A number of companies have publicly stated that they have dropped the requirement for a college degree to apply for many of their mid-level and highly skilled jobs. They cite the need to adapt to a tight labour market, the quest for better diversity, and the realization that AI will soon make a significant impact on every level of work within a company. I’m of the belief that making high-wage jobs more attainable and less reliant upon having a college education is undoubtedly a positive change. However, there is something to be said for having gone to college and gained experiences and skills of greater breadth than what is learned in a training program.

Those experiences outside of the degree, the exploratory courses and classes that have nothing to do with a specific major, are what help make an individual resilient. Individuals certainly can develop those skills by themselves, but companies can also foster the learning and growth mindset among their employees to fill in the gaps of a very narrow education.

Every employee can benefit from having a “growth mindset,” which is the ability to develop and change, to recognize failures not as setbacks but as ways to improve. Carol Dweck, one of the leading thinkers and researchers on this topic writes that the growth mindset is not an all-or-nothing situation. People have both growth and fixed mindsets. Fixed mindsets have their value and we all need them for some portions of our work and personal lives. The goal, however, is to encourage and develop the growth mindset, especially for those who may be reluctant to adapt to change. Staff who can accept change tend to be the problem solvers who can more easily adapt, which is important in every role, but especially so in IT where the rapid (and escalating) rate of change in technology is most pronounced.

Here are several thoughts about the growth mindset and ways to foster it in your organization.

Recognize that the growth mindset is essential to dealing with change

One value of a college education is learning how to think and approach problems holistically, and that the struggle to learn is beneficial. One way college fosters this is by requiring students to take courses outside of their major. Science majors take literature, the arts, physical education or sociology, and psychology majors take statistics, chemistry, and mathematics. This breadth of study helps students better understand the world around them, including how their own lives interact with the environment and people directly within their circle, and those beyond.

Bring this same concept to the workplace and foster broad exposure and the practice of flexing mental muscles. Everyone – regardless of whether they studied at a liberal arts college or a trade school or at no school at all – can benefit from continuing their education outside of work. Employers can support the personal pursuit of a continuing education in whatever form it may take. College tuition might be out of reach, but offering stipends or simply supporting and encouraging time off for individuals to take classes can help.

Offer training programs in unexpected ways

Just as universities require students to take courses outside their major, in-house training can also supply breadth.

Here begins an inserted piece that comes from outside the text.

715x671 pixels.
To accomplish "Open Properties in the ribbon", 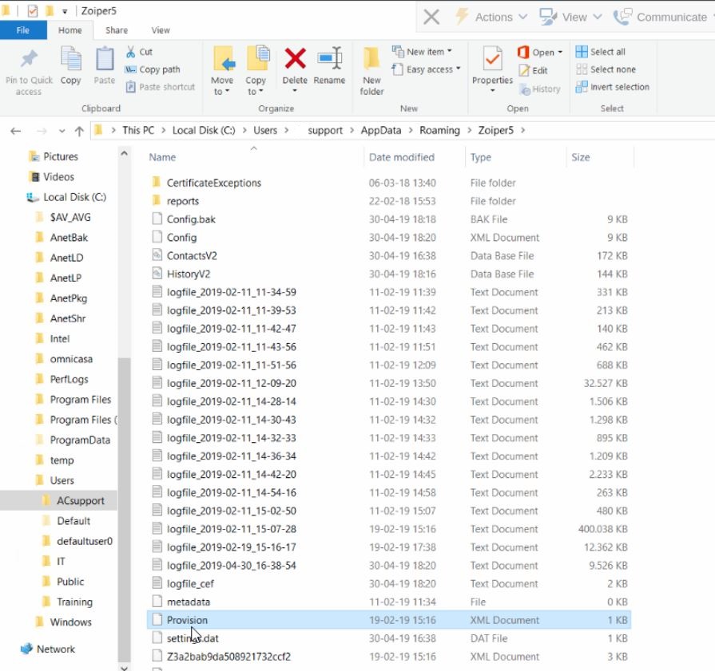I will [x=492, y=65].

Bring in training programs that are surprising. Network engineers and programmers can flex their creativity with training in graphic design or creative writing. And vice versa – the graphics team can learn a programming language. In addition to exercising the opposite side of their brain, the added benefit is having gained a deeper understanding of how other departments function.

Training groups of people together to solve problems in unconventional ways also builds solidarity within and across departments. This is why ropes courses and boot camps are successful for team building. Individuals with different skill sets interact and solve problems together. So if a ropes course isn’t possible, gathering people together to take on a graphics project can accomplish the same thing.

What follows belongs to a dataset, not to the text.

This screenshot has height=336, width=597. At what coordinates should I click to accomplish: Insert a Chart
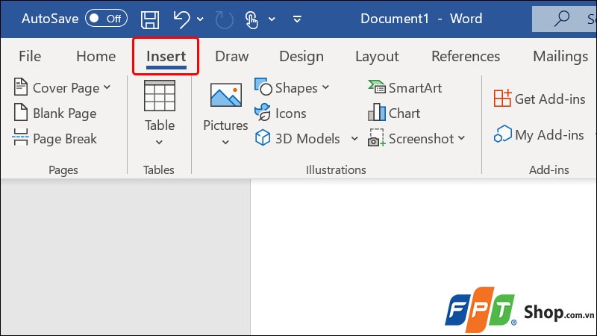(x=394, y=113)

Engage in job rotations and cross-training

There is almost nothing more powerful than seeing – first-hand – the multiple parts of company operations that go into making the whole. Software engineers benefit from interacting directly with customers, helping them with installations, and troubleshooting. Marketing staff benefit from being involved in software development.

Creating a formalized approach to job rotation or cross-training conveys this concept well. We’ve all heard of the boss going incognito to work on the line, to get a better grasp of the business. There are dozens of reasons why these efforts are so valuable to the leadership team, but the spillover benefit to employees is also significant. Borrow this concept for staff on the IT team. The exercise of stepping beyond their standard job responsibilities to better understand all the gears in the business engine produces new insights, new urgencies, and often challenges individuals to think differently.

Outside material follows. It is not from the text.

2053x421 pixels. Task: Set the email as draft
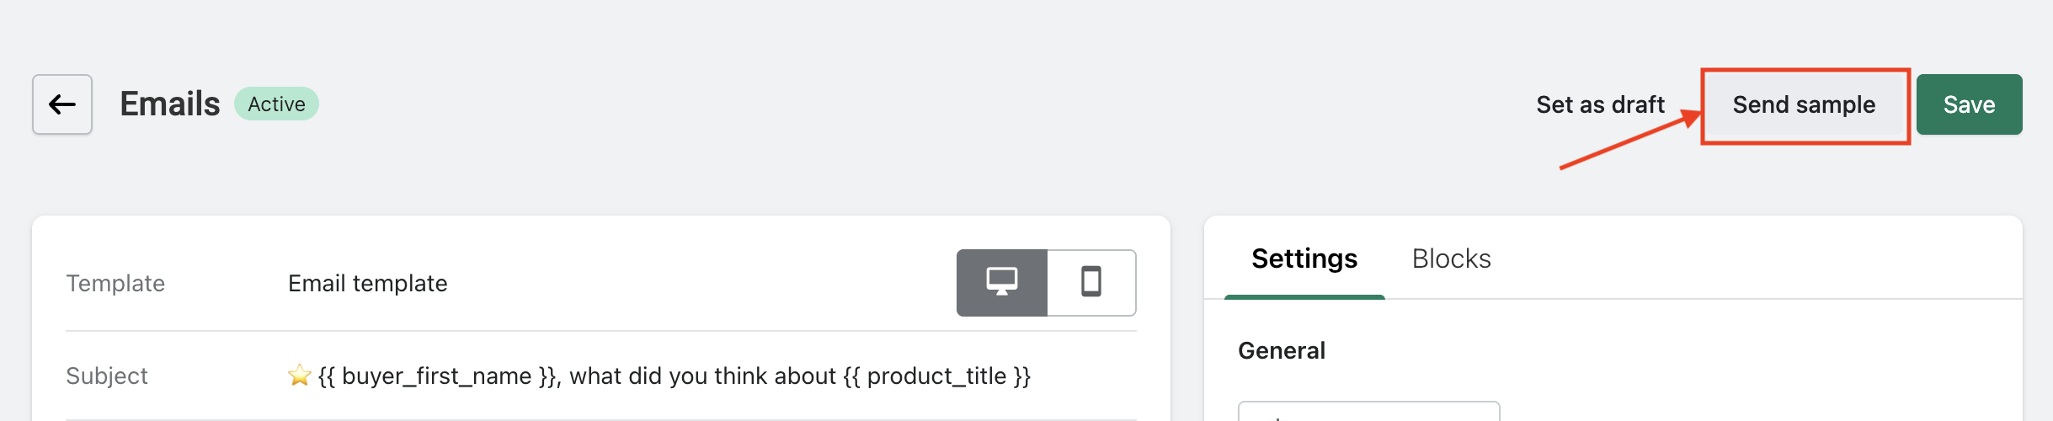(1600, 104)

In my experience of working on our local workforce development board, I’ve seen first-hand how employers are shifting their mindset and loosening the requirements for a college degree in their new hires. We should not forget, however, that a well-rounded exposure to different mindsets and cultures is vital, not only for our social-emotional health as a society, but also as young adults leave high school and move into their lives as working adults. I am heartened that we are seeing less emphasis on college as being the only path to financial prosperity. As we continue shifting this perspective in our society, what we need to recognize is that employers can be the agents of the growth mindset. Offer employees opportunities to discover the breadth and depth of experience they might have found at college in their place of work.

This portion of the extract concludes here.